It’s taking longer than we would like for the state’s tax revenue to recover from the effects of the recession, and a provision in the Governor’s executive budget would further slow the growth of tax revenue deposited in the General Fund.
Tax revenue to the general fund took a hit in the national recession, which is one of the main factors underlying the state’s significant budget deficit. The Wisconsin Budget Project recently released an analysis showing that state revenue in Wisconsin was growing at a moderate, sustained pace in the middle of the decade. Then the national recession occurred, with devastating effects on the state’s tax revenue. The economy has started to recover, but revenues to the general fund are still down for fiscal year 2011. In fact, when inflation is taken into account, the state is on track to collect less in revenue than it did in 2001.

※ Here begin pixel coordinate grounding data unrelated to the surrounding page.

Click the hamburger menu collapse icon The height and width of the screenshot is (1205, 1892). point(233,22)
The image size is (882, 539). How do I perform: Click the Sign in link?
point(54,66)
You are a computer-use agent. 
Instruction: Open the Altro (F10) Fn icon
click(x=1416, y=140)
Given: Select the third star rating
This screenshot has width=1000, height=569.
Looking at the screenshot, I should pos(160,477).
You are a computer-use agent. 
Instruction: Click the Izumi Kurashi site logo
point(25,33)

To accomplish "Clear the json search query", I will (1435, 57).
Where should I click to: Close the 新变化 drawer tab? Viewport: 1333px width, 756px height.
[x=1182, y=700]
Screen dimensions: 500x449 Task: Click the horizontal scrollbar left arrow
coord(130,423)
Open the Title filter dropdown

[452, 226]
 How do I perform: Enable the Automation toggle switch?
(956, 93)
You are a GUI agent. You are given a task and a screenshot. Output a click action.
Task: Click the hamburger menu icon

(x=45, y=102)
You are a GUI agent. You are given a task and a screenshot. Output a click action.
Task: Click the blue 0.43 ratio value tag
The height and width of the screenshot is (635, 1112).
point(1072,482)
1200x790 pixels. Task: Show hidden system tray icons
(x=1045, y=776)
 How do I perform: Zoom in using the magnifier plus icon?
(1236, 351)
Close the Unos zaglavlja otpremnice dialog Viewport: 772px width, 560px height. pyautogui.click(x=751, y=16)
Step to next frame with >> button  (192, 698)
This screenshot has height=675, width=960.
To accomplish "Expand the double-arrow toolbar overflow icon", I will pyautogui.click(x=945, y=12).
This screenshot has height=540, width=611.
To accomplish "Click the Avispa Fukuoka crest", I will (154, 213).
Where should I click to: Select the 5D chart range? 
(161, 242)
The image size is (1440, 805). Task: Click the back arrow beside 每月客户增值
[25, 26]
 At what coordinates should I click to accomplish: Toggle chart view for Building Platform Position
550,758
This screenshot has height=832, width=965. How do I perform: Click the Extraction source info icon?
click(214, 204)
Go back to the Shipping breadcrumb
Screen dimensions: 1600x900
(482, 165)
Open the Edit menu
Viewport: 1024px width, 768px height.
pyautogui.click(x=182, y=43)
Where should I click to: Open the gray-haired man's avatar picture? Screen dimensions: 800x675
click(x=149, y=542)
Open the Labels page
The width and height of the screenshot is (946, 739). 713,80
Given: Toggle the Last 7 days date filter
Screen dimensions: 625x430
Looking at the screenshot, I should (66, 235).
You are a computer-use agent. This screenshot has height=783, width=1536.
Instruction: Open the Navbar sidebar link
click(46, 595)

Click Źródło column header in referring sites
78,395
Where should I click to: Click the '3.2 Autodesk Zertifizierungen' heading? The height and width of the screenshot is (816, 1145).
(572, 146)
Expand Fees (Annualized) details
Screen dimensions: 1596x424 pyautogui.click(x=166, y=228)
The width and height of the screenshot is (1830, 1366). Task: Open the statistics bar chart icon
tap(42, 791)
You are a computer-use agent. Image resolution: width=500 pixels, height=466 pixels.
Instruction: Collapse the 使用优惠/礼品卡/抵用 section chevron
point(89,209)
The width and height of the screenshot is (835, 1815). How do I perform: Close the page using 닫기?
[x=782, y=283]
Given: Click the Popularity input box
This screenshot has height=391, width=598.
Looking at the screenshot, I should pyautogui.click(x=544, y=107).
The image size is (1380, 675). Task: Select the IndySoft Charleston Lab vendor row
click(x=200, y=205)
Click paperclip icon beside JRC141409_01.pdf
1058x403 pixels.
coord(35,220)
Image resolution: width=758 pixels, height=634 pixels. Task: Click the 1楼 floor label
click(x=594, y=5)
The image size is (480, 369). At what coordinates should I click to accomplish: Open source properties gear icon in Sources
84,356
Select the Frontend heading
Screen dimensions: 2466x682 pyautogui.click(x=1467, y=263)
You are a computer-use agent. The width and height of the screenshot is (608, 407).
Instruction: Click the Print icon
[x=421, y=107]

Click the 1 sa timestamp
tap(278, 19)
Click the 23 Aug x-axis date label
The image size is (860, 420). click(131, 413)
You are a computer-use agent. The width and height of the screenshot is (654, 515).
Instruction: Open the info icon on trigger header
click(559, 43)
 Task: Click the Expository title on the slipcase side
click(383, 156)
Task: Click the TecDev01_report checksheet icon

Revenue to the state’s general fund would taker a further hit with Governor Walker’s proposal, which would move a percentage of the sales tax generated from motor vehicles and motor vehicle parts to the transportation fund.
This percentage would start at 7.5% in fiscal year 2013 and increase annually until it reached 50% of these revenues in 2022. The dollar amount would start at $35.1 million in 2013 and increase to an estimated $292 million in 2022.
Recovery has been anemic so far for Wisconsin’s general fund tax revenues, and this provision would further slow the growth. If the Governor’s proposal is included in the budget, we will have less sales tax revenue available to support important programs like K-12 education, heath care for low-income families, and our university system, even after the economy fully recovers.
On the other hand, we’d have more to spend on roads. A Legislative Fiscal Bureau Analysis shows that the executive budget recommends increasing general fund appropriations in the Department of Transportation (DOT) by more than 100% over the base year doubled. (DOT’s all-funds appropriations are virtually flat in the proposed budget compared to the base year.)
Some legislators have raised questions about shifting part of the sales tax to the transportation fund. The Milwaukee Journal Sentinel quoted Senator Luther Olsen (R-Ripon) as expressing hesitation about the transportation budget in general, saying, “I just am concerned that the transportation budget is not sacrificing too much where all the other folks we deal with are.”